There's a Frank Capra festival going on, so I decided to check out an earlier work of his than any I'd seen before. It's also his only non-comedy besides Lost Horizon that I've seen. Historically, it's most significant for advancing Barbara Stanwyck's career, along with Capra's The Miracle Woman in 1931.

Of course, the title and year should tell you something about values herein. In fact, it kept reminding me of Broken Blossoms: A Chinese man played by a white man develops feelings for a white woman, they don't really have my idea of a romance, and it doesn't end well. But unlike the saintly other man, Yen is domineering, cynical, and coldly pragmatic in matters of violence. This contrasts as well with Stanwyck's Megan, a missionary who was about to marry another missionary before the chaos of the Chinese Civil War ushered her into Yen's ostensibly protective clutches. Their irrational on-and-off chemistry has a Beauty and the Beast vibe in a bad sense. I was actually relieved to see that they wouldn't end up together, which would carry the ultimate "Nice guys finish last" message.

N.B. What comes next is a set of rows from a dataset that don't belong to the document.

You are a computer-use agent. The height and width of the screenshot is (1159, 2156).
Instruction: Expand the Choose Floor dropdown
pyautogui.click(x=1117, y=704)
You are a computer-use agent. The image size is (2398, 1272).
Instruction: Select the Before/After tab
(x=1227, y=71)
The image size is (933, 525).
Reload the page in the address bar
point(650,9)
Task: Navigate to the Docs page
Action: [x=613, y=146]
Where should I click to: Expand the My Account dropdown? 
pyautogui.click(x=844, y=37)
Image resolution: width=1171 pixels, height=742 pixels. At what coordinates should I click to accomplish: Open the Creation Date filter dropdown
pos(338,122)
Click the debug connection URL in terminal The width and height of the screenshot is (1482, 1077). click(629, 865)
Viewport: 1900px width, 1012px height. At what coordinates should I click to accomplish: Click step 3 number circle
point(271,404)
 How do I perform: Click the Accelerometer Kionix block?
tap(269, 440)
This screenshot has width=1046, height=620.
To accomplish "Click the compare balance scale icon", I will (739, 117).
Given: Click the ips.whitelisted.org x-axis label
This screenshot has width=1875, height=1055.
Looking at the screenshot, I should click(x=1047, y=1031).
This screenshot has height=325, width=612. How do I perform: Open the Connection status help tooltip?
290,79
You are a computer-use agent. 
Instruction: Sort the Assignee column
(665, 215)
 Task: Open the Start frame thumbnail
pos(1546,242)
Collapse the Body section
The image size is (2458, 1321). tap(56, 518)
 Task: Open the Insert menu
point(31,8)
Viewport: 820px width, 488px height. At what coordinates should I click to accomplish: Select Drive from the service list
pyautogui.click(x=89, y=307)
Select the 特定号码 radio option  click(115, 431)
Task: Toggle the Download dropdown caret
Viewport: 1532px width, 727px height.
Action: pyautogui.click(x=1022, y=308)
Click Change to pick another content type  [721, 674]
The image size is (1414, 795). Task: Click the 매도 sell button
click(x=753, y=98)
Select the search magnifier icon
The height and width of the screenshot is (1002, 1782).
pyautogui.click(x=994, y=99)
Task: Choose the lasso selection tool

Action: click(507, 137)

Thankfully, the movie is not primarily a love story as I see it. It's a wartime drama with more intrigue than I had anticipated, leaving only so much room for predictability. The best moments tend to involve actual Asian actors.

Racist? Not terribly, tho I understand that depictions of cruelty offended some dignitaries enough that the studio toned it down a bit. We do get some apparently genuine Chinese dialog. I could actually see a similar picture being made today, albeit with a genuinely Chinese lead.

Not that I'd bet on anyone remaking this early talkie. It is a little-known semi-classic at best. But I didn't mind going to the theater for it.